Chief Nazi broadcaster to the U.S. is Fred Kaltenbach, a former Iowan and veteran of 1918 who went to Berlin four years ago, married a German girl and joined the Nazi propaganda organization.
Once a week Kaltenbach reads a letter to "Dear Harry," a former schoolmate named Harry Hagemann, a Waverly, Iowa, lawyer. "Man, what a picture it is to see Hermann Göring's war birds overhead!" he declaims. "Boy, are they fast! Now, don't let the British drag America into this thing, Harry. Don't pull Britain's chestnuts out of the fire again."
Kaltenbach does little harm, but he continues to embarrass his one-time friends in Iowa.

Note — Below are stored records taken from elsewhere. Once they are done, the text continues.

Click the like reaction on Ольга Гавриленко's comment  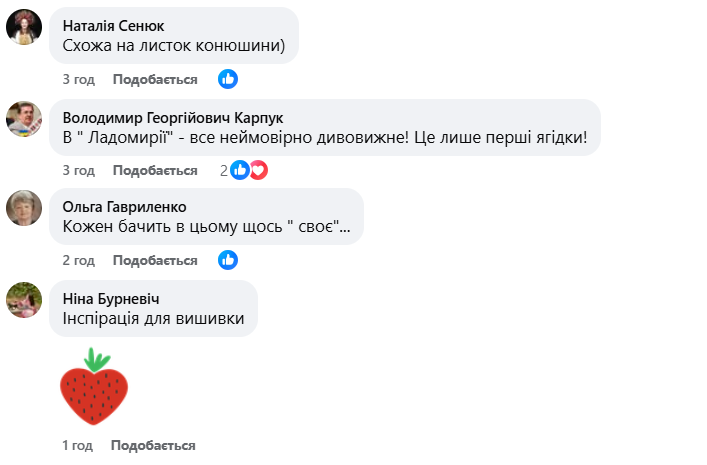coord(228,260)
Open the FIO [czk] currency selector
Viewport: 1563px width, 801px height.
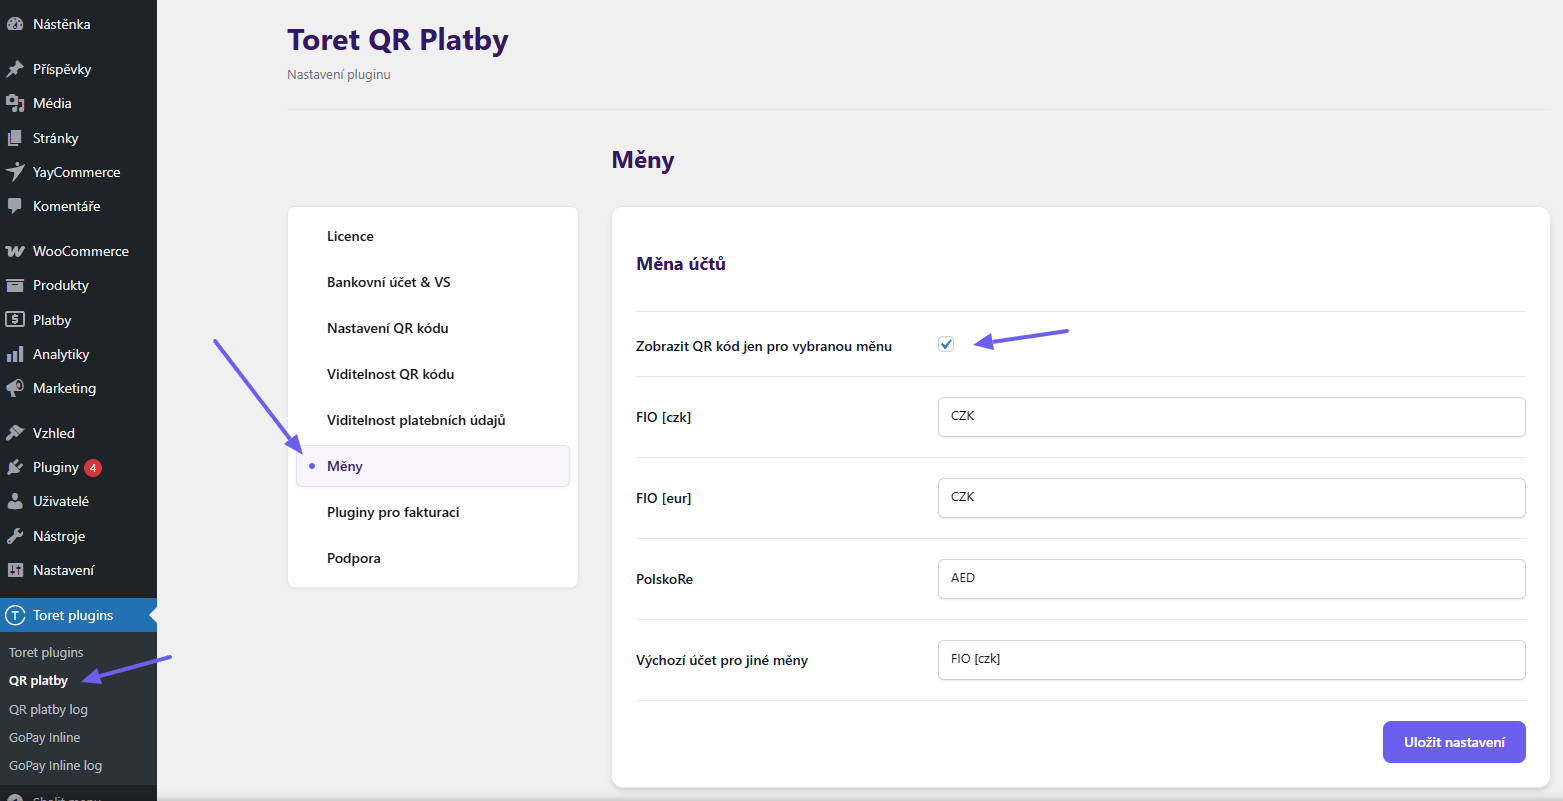coord(1230,417)
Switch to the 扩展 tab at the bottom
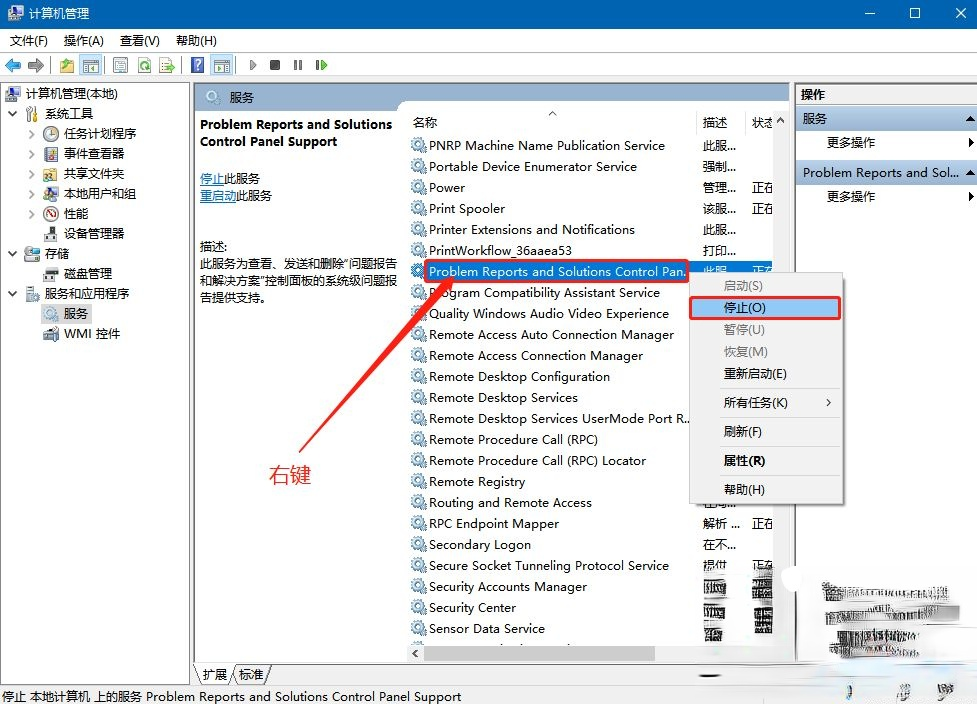Image resolution: width=977 pixels, height=704 pixels. pos(213,674)

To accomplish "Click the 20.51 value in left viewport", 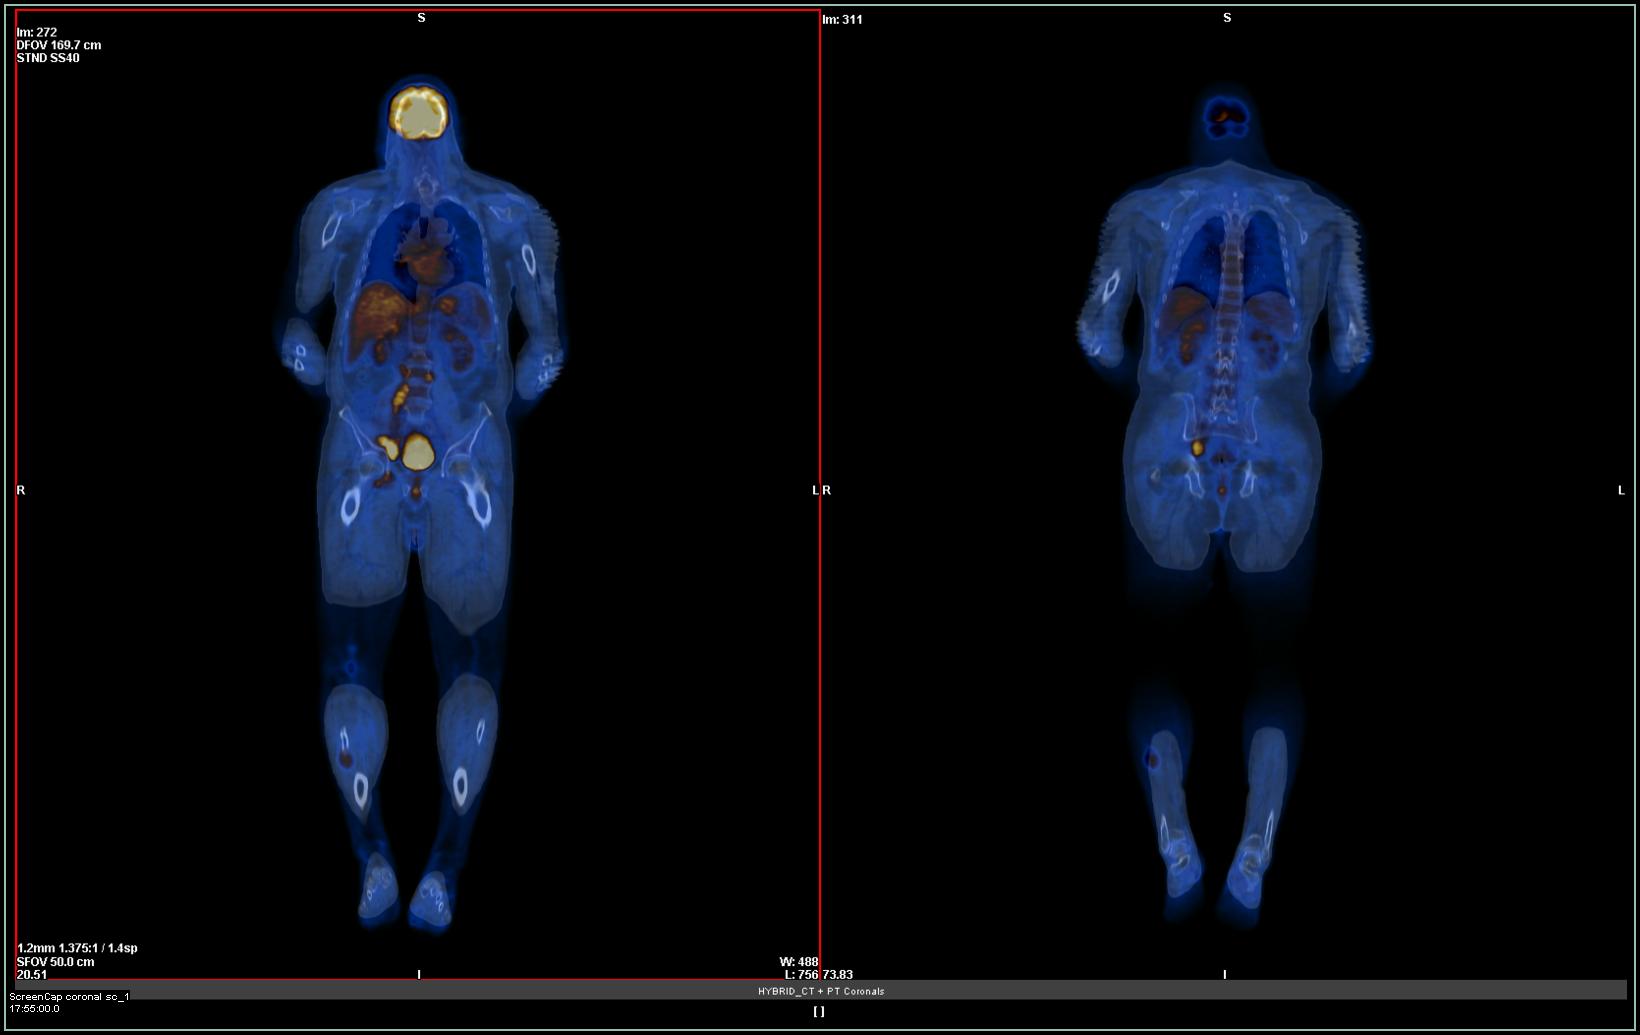I will tap(31, 975).
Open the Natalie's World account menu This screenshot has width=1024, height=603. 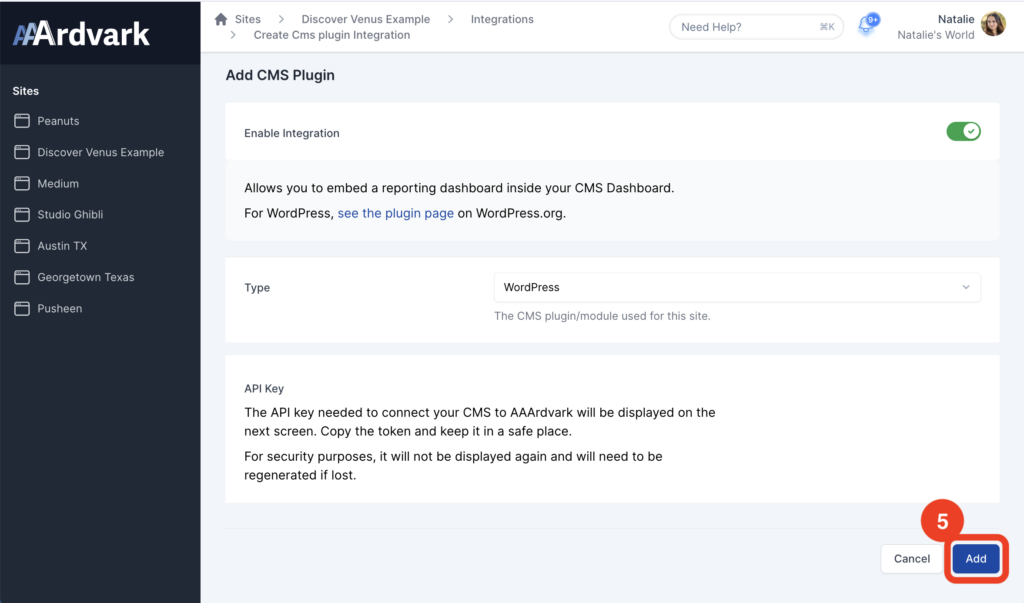tap(935, 35)
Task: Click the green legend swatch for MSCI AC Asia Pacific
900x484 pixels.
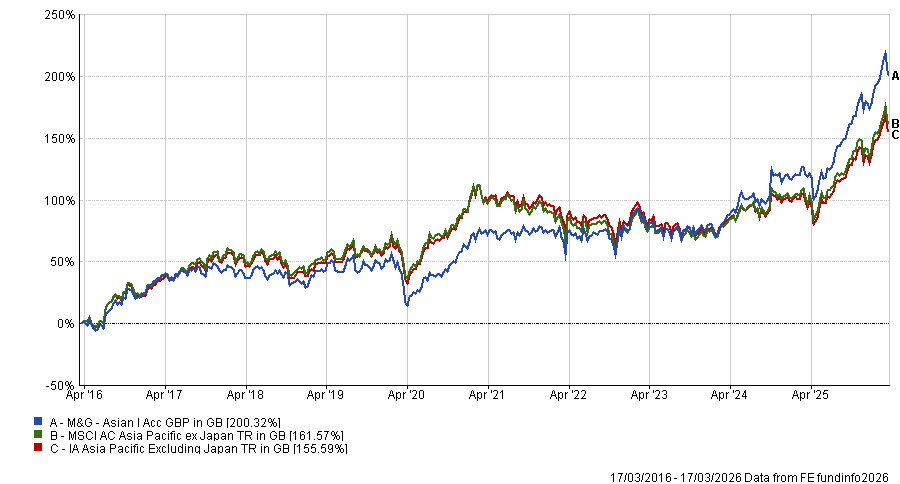Action: 37,436
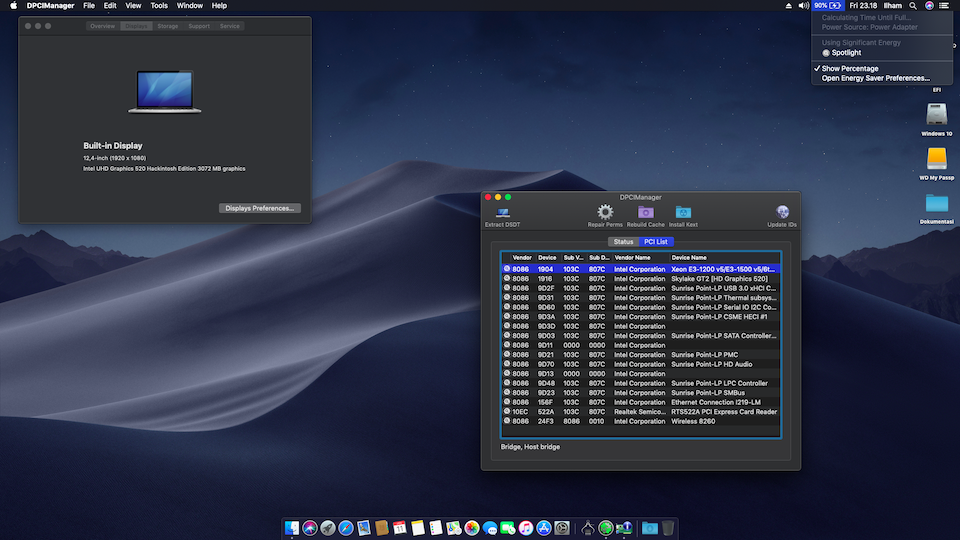
Task: Click the Rebuild Cache folder icon
Action: (x=645, y=213)
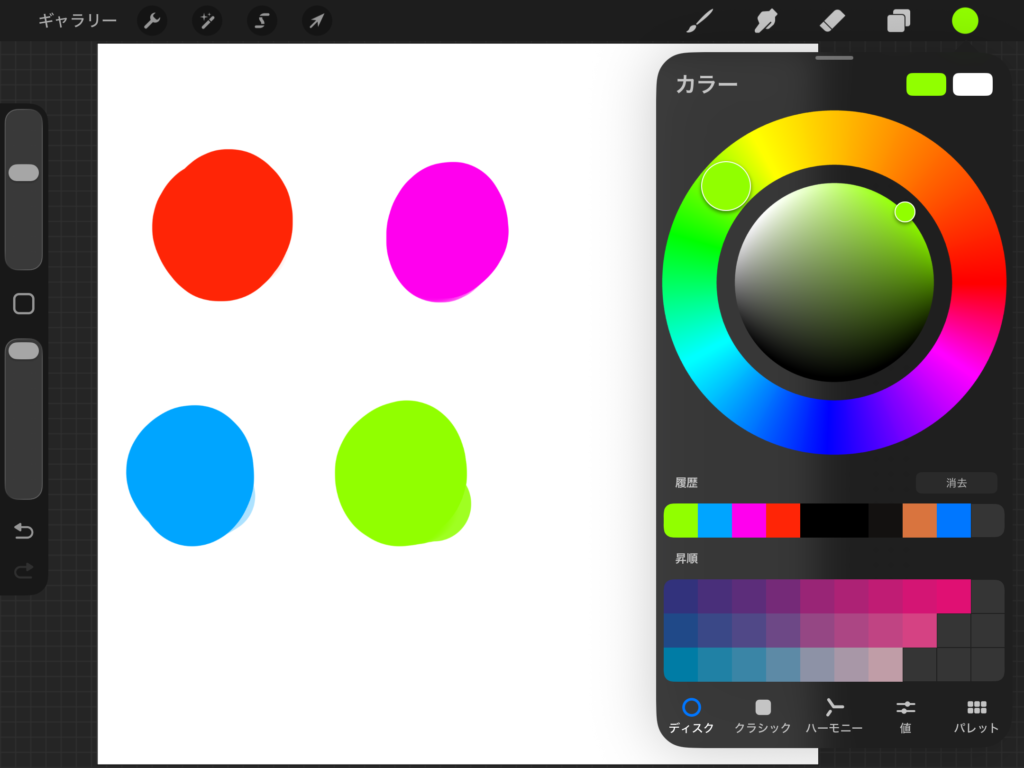Switch to the ディスク tab

pyautogui.click(x=691, y=716)
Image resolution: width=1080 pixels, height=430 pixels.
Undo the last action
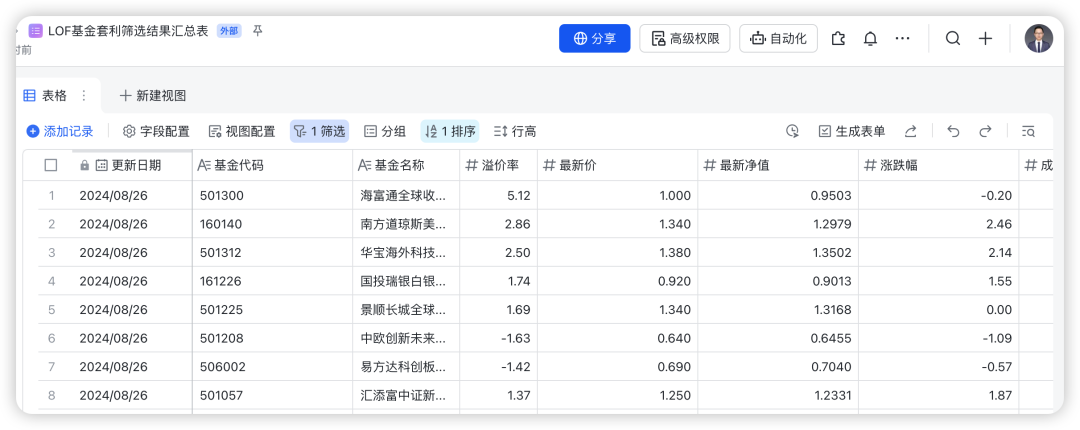[x=953, y=131]
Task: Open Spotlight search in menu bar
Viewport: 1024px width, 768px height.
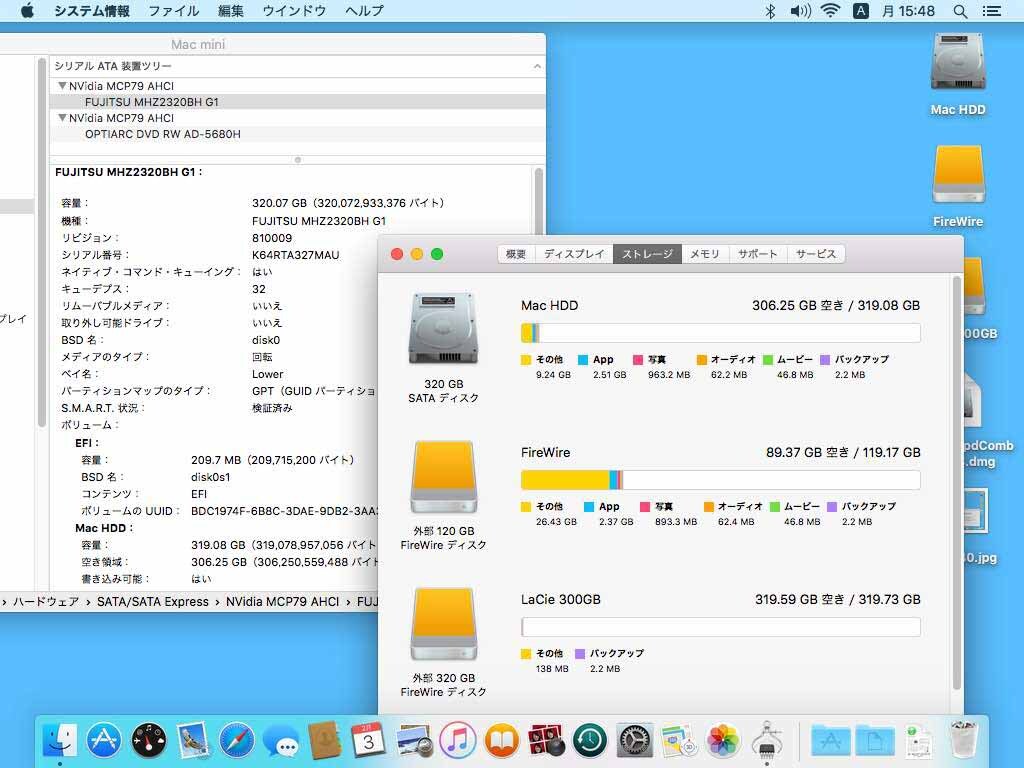Action: [x=960, y=11]
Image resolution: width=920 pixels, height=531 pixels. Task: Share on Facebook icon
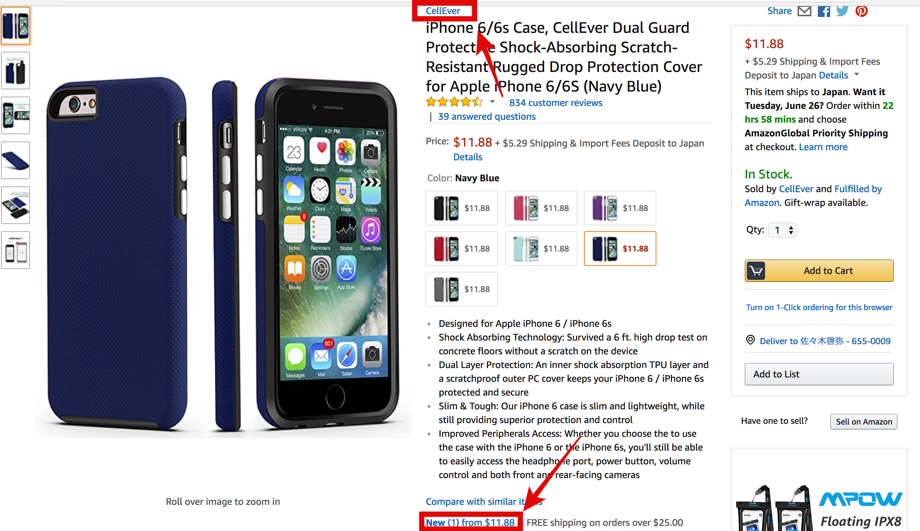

On the home front, radio is the chief weapon for bolstering German morale. Every effort is made to stir up hate against the British. The British Empire is always "blood-stained." Its navy is manned by "blood-crazed maniacs" and "bloodthirsty pirates." No accident in Germany is allowed to pass without the comment, "A number of suspicious strangers with English accents were noticeably at the scene and are now being sought by the police."
No day is complete without its broadcast of what is apparently a visit to the front. There are broadcasts from from airplanes out on reconnaissance work. German raiding parties comment into a handy microphone on their return from No Man's Land. Submarine commanders pop their heads out of their conning towers to describe the scene as their latest victim goes to the bottom.
These broadcasts are written and acted by German "propaganda companies," made up of former newspapermen trained in a school at Potsdam. The reception of these programs has been excellent. Many German families listen to them as enthusiastically as youngsters in America listen to the Lone Ranger.
It may seem strange that neither side tries to jam the other's air waves and thus stop the propaganda at its source. But jamming brings retaliation, and to both sides radio has proved its value as an offensive and defensive weapon. The generals are apt to snort their contempt, but historians will not. Radio is the powerful fourth arm of a nation's fighting force.